Uniformed Firefighters Association President Steve Cassidy said response times to emergencies are a full minute more than what the Fire Department claims.

“A minute can be the difference between life and death,” Cassidy said. “The city has an obligation to report what the real response time is.”

Cassidy said the response times are being manipulated so the city can close 20 fire houses.

“You can lower your response times if you don’t count the time a 911 caller spends with a 911 operator,” Cassidy said.

Cassano agreed and said the Department doesn’t have the technology to count and include that time anyway. Currently, the Department considers response time from when the Fire Department is notified until it arrives at the scene, Cassano said.

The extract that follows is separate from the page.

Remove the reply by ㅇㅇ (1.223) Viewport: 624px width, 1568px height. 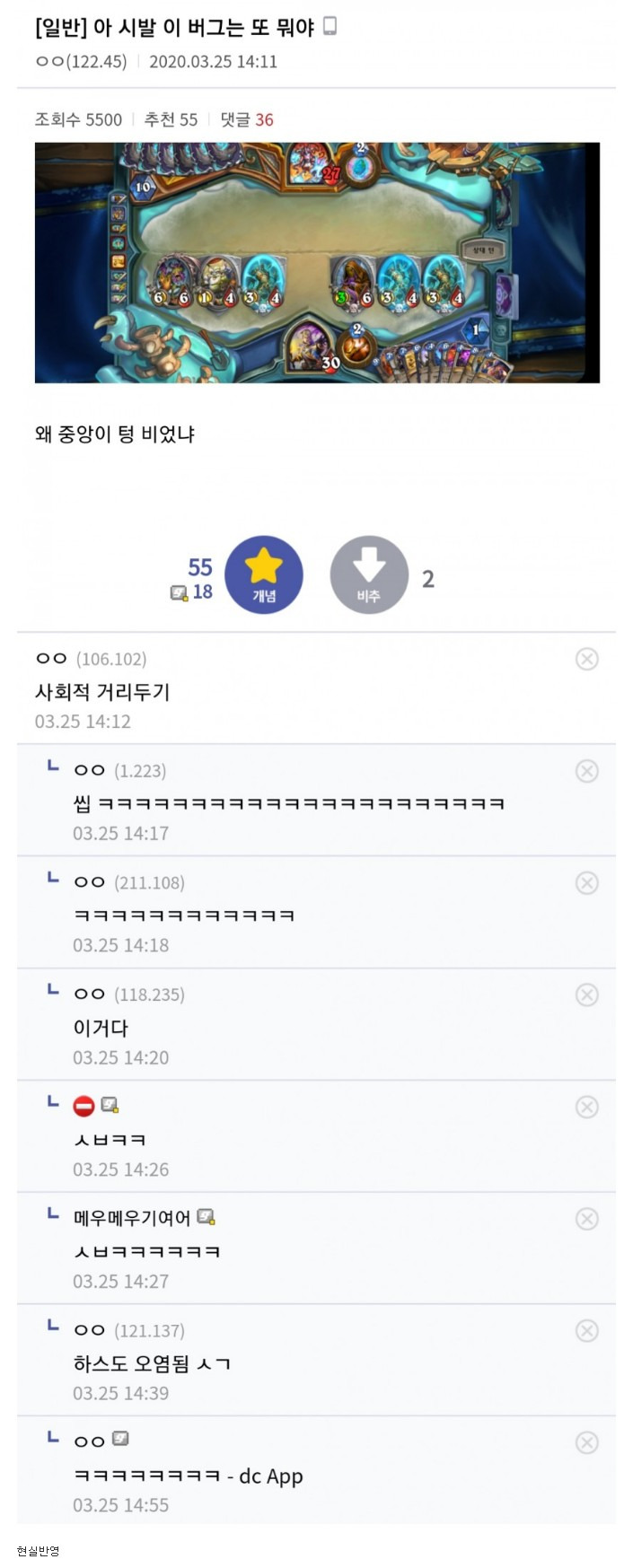pyautogui.click(x=586, y=771)
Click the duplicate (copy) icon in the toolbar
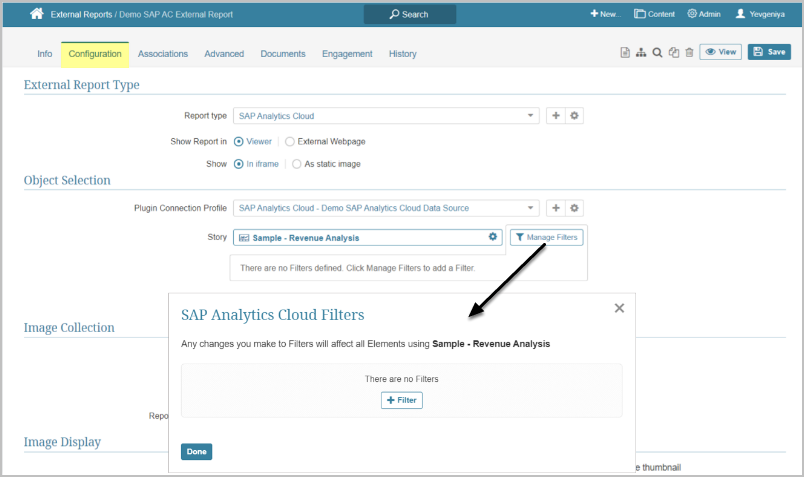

Cassidy claims the FDNY has the data but refuses to report it because it would increase response times by a minute.

Cassano released the following statement Wednesday:

“I have always strongly supported reporting complete and accurate response time information, and the Department has always been thoroughly transparent about how it calculates response times.

“Thanks to the city’s investment in new 911 technology, we will soon be able to report total ‘end to end’ response time data.  ‘End to end’ means from the time a caller’s phone ‘rings’ into the 911 system until the first FDNY unit arrives on the scene of an emergency.

“Fire response times have never been faster, and last year the city experienced the fewest fire deaths on record (58) and a 27 percent decrease in second-alarm fires.  That’s a testament to the fact we’re getting to fires faster, controlling them more quickly and preventing them from escalating further, which is a large part of how we’re able to save more lives than ever before.”